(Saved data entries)
* * *
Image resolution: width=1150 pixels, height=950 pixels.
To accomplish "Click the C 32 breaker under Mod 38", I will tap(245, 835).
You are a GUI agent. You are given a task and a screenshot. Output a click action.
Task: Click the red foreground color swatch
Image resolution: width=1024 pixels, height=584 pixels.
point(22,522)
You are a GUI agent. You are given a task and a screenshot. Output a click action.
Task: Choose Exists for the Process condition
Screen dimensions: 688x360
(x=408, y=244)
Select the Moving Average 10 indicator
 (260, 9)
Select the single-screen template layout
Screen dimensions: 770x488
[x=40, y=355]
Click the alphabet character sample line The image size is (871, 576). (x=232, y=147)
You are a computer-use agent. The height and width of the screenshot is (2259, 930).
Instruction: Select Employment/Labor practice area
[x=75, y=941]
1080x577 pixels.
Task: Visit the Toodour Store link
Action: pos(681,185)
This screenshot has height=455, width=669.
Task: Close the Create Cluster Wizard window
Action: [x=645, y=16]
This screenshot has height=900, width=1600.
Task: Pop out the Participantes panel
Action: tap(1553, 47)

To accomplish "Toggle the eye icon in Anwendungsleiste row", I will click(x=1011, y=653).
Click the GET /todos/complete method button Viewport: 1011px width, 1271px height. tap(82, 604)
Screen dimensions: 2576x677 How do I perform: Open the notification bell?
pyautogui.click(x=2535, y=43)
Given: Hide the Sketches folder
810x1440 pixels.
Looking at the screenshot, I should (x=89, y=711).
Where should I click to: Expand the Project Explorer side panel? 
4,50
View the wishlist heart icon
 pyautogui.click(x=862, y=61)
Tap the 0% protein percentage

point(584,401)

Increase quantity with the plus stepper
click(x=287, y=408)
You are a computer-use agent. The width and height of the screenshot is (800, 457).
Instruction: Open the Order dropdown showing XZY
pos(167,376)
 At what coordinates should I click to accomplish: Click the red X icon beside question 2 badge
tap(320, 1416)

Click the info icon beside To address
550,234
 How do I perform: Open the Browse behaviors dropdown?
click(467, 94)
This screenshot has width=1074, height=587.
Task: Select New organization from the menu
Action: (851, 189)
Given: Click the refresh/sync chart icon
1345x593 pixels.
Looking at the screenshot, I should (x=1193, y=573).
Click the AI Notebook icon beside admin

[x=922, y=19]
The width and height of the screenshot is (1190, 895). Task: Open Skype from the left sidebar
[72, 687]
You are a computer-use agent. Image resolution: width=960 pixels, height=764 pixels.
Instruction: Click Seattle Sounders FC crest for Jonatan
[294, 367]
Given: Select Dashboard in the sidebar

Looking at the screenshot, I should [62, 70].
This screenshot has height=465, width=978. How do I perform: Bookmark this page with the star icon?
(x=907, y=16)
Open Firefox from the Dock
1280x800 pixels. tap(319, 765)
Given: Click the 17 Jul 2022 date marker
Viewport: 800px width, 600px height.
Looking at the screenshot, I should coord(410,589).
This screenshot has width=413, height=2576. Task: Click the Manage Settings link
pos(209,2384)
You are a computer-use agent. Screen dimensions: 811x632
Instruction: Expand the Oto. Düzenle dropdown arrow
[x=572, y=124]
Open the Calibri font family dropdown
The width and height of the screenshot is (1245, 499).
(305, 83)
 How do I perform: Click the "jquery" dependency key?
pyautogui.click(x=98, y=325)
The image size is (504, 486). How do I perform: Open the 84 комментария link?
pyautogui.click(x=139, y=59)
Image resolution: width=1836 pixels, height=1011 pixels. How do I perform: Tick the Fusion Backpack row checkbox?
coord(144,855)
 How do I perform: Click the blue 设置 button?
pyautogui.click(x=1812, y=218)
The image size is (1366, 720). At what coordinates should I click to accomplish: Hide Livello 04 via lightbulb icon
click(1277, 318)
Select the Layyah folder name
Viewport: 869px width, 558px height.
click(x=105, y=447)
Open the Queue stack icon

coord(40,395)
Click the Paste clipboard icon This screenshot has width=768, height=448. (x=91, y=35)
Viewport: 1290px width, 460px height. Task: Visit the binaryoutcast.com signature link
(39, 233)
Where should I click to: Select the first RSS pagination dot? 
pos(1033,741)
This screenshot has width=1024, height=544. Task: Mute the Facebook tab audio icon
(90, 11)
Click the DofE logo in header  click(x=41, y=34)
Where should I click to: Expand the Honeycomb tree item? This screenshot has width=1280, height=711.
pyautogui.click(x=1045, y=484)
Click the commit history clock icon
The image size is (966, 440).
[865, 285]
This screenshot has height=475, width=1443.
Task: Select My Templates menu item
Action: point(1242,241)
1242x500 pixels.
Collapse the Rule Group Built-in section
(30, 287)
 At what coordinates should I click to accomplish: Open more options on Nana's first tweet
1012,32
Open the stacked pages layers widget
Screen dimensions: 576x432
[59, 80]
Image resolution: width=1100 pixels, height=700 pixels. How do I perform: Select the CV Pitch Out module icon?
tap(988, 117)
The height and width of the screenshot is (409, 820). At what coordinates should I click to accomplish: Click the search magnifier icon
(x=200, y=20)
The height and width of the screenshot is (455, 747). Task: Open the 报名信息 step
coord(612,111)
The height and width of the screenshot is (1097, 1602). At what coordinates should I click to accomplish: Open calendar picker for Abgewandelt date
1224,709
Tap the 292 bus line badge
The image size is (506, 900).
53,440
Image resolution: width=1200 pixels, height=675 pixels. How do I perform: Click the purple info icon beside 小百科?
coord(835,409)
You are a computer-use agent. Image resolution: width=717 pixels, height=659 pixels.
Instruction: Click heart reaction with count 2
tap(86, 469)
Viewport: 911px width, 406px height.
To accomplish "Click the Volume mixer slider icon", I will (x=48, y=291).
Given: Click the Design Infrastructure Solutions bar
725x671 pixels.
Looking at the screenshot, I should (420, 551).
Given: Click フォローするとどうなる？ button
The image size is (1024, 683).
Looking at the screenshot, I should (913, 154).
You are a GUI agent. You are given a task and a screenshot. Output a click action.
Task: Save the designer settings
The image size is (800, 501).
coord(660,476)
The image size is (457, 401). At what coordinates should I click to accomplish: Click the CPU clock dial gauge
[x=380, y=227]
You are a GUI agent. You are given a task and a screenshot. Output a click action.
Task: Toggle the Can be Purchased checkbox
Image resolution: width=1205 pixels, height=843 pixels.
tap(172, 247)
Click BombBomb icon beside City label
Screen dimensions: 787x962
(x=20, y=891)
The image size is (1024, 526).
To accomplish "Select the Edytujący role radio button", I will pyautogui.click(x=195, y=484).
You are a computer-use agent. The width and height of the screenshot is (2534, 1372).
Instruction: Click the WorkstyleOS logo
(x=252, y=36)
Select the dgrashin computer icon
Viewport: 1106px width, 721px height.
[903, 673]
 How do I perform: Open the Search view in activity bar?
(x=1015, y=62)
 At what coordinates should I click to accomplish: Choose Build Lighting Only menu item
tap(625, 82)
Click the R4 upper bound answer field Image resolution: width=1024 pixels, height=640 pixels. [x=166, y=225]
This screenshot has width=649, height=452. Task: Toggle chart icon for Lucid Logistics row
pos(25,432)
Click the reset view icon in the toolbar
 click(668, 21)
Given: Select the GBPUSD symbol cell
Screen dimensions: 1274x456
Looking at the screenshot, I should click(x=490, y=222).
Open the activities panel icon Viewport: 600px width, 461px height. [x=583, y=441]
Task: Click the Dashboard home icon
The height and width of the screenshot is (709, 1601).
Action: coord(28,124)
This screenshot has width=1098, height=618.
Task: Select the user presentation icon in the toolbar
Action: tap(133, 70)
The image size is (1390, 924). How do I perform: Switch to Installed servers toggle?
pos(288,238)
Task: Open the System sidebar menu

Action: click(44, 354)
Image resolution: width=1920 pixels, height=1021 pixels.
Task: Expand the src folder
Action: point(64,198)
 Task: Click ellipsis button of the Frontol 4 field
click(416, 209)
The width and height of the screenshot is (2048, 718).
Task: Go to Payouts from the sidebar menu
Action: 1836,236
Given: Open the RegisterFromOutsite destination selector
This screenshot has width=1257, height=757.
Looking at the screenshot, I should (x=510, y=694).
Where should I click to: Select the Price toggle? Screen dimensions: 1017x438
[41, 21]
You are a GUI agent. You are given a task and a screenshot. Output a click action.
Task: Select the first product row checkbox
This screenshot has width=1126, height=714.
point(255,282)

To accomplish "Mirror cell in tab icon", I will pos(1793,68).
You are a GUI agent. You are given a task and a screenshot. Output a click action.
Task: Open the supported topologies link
* * *
#### TASK GOAL
One inclusive range is required: first line of the data through the line containing "Task: Click the red foreground color swatch". Set it down exactly and output nothing else.

#### RESPONSE
Image resolution: width=1150 pixels, height=950 pixels.
To accomplish "Click the C 32 breaker under Mod 38", I will tap(245, 835).
You are a GUI agent. You are given a task and a screenshot. Output a click action.
Task: Click the red foreground color swatch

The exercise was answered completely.